There are many types of compression applications out there, including but not limited to arm sleeves, shirts, shorts, pants and socks...
I am sure everyone has seen the basketball player with the compression arm sleeve or the marathon runner with the calf compression sleeves. Many of today’s competitive athletes have turned to compression garments in the hopes that they will enhance their performance and/or recovery from whatever grueling event they may be participating in. The simple truth is that science has not found a concrete link between wearing these compression garments and recovery and performance enhancement.
Now, although the evidence may not support the physiological effect of the compression garments, there still remains the impact of the placebo effect. In its simplest definition, the placebo effect is when someone experiences a given outcome based on his or her expectation of that outcome. For example, wearing these compression sleeves on my calves will help me run this race better. Simply by believing in that notion, the runner may experience the psychological impacts and be able to run-what they perceive-as a faster race.
Similar to many treatment options that may be available, there is no magical solution or pedigree for every person to follow.

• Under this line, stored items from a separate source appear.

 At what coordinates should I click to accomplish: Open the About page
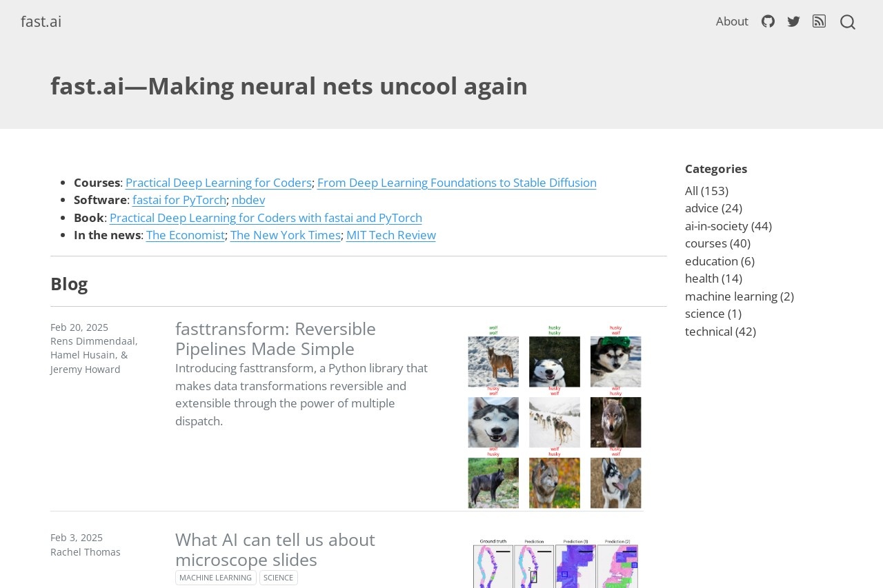(x=732, y=21)
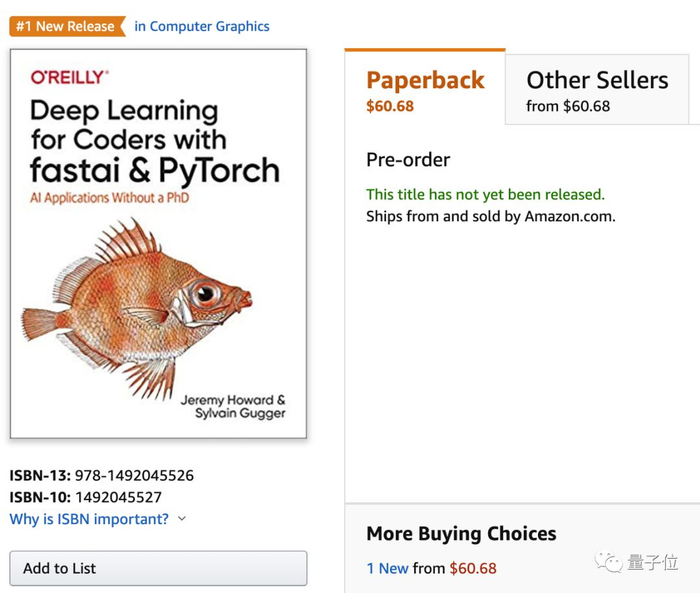Click 'from $60.68' under Other Sellers

click(x=568, y=106)
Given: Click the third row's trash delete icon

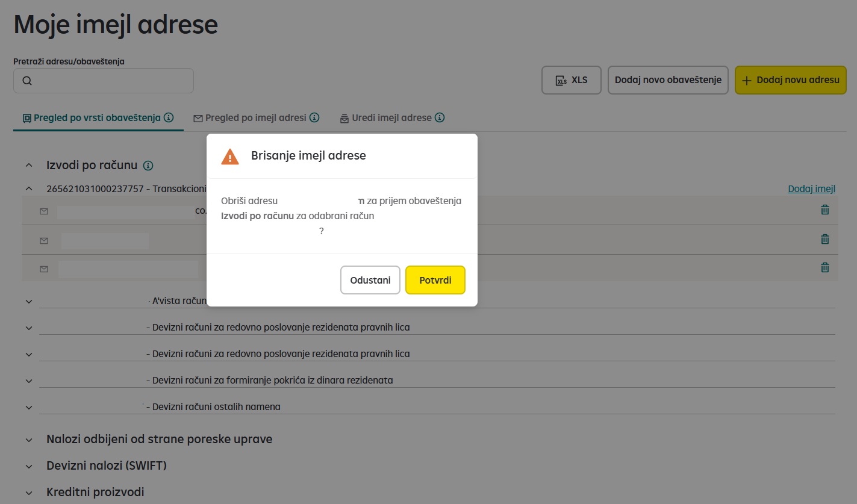Looking at the screenshot, I should click(825, 267).
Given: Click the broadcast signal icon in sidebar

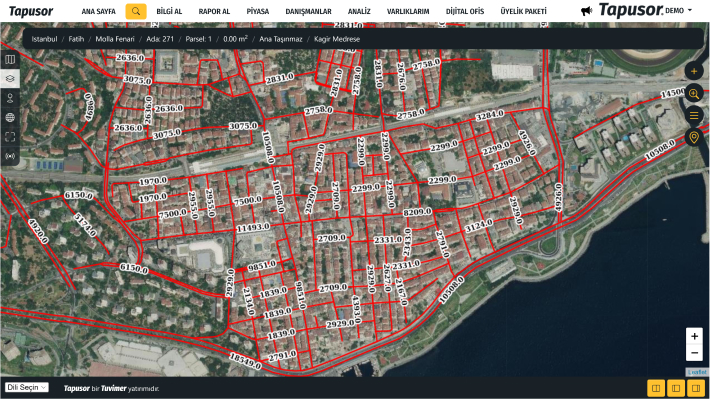Looking at the screenshot, I should click(10, 156).
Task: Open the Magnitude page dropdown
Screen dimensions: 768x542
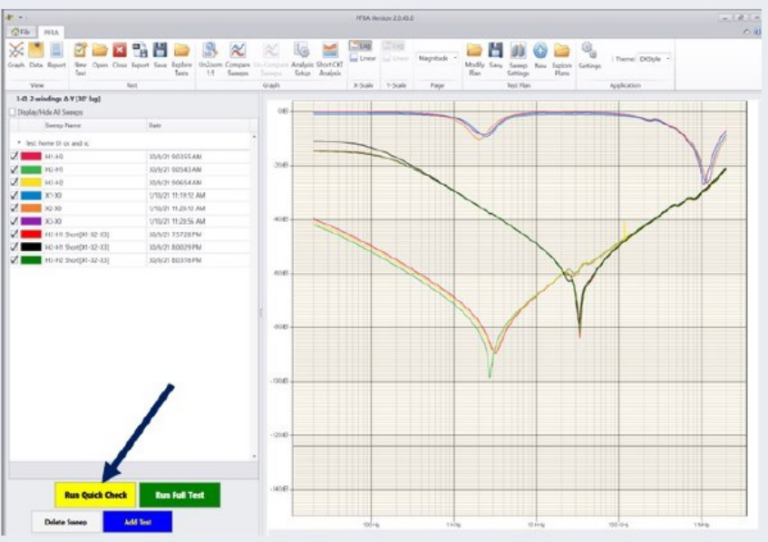Action: tap(437, 58)
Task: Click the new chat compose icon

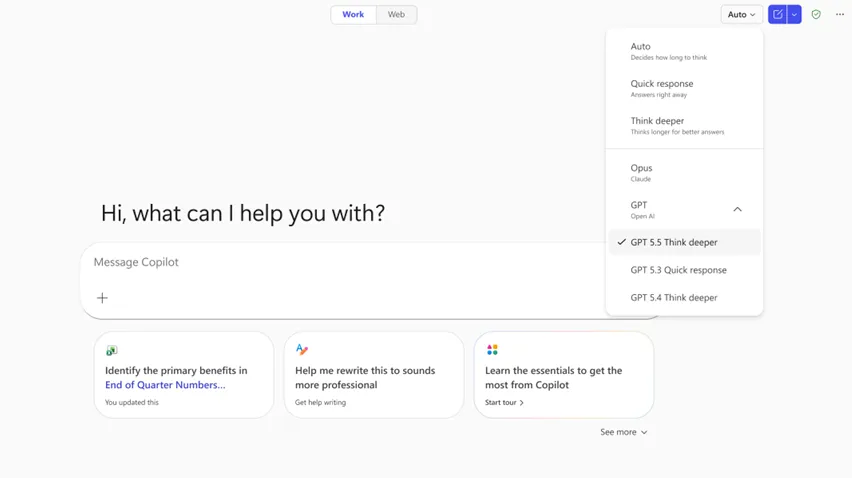Action: click(x=777, y=15)
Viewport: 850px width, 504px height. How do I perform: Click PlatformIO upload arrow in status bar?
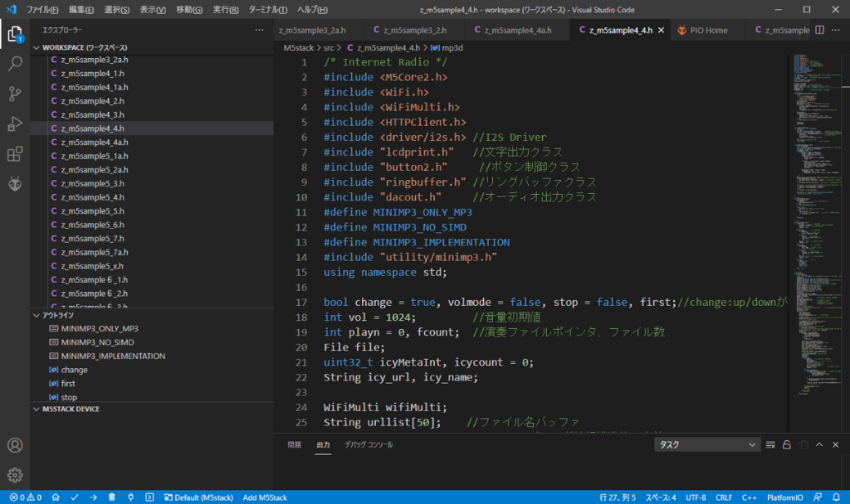coord(93,497)
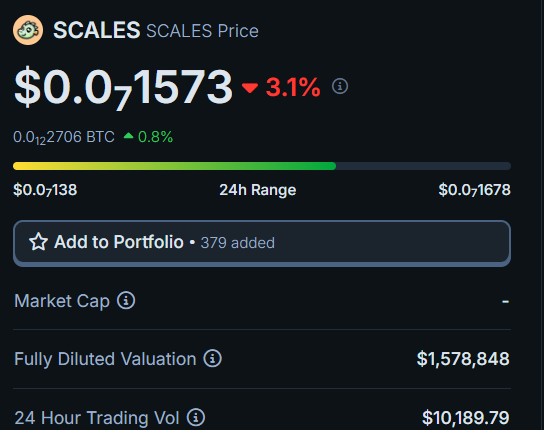Click the 24h Range progress bar
Image resolution: width=544 pixels, height=430 pixels.
(x=262, y=166)
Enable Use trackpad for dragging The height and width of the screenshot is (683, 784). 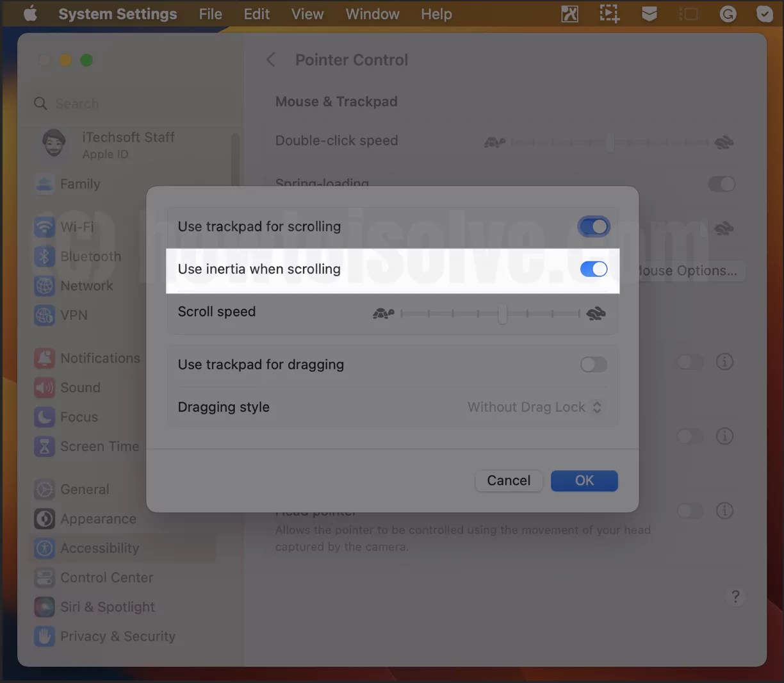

I see athletes of all levels, and if wearing a compression sleeve gives them the positive mental attitude needed to achieve the highest success, I will certainly not stand in their way. It is important to recognize, however, that mobility, stability and strength must also be a part of the training regimen.
There are many types of compression applications out there, including but not limited to arm sleeves, shirts, shorts, pants and socks. They range from moderately priced to expensive machines that claim to facilitate improved tissue healing or inflammation control. While controlling inflammation has long been a staple of the old adage, “RICE” (rest, ice, compression and elevation), studies have shown that the inflammatory process is necessary for proper healing.
While some may argue to the contrary, in terms of the benefits of compression garments, it has not been scientifically proven to enhance performance or the healing process of inflammation. Again, that is just the science part of it. Wearing that sleeve or sock may allow you to feel more confident and dominant in your activity, but it is not a one-stop shop to cure small ailments that may arise from training or sport participation.
This blog is in no way trying to bash compression sleeves, or the truly positive implications of the placebo effect. Rather, it is just an informative piece educating consumers, patients and athletes that compression garments may not be doing what you actually think they are doing. While there is little evidence to support the positive effects, there is no research to say that it is harmful or detrimental to wear them.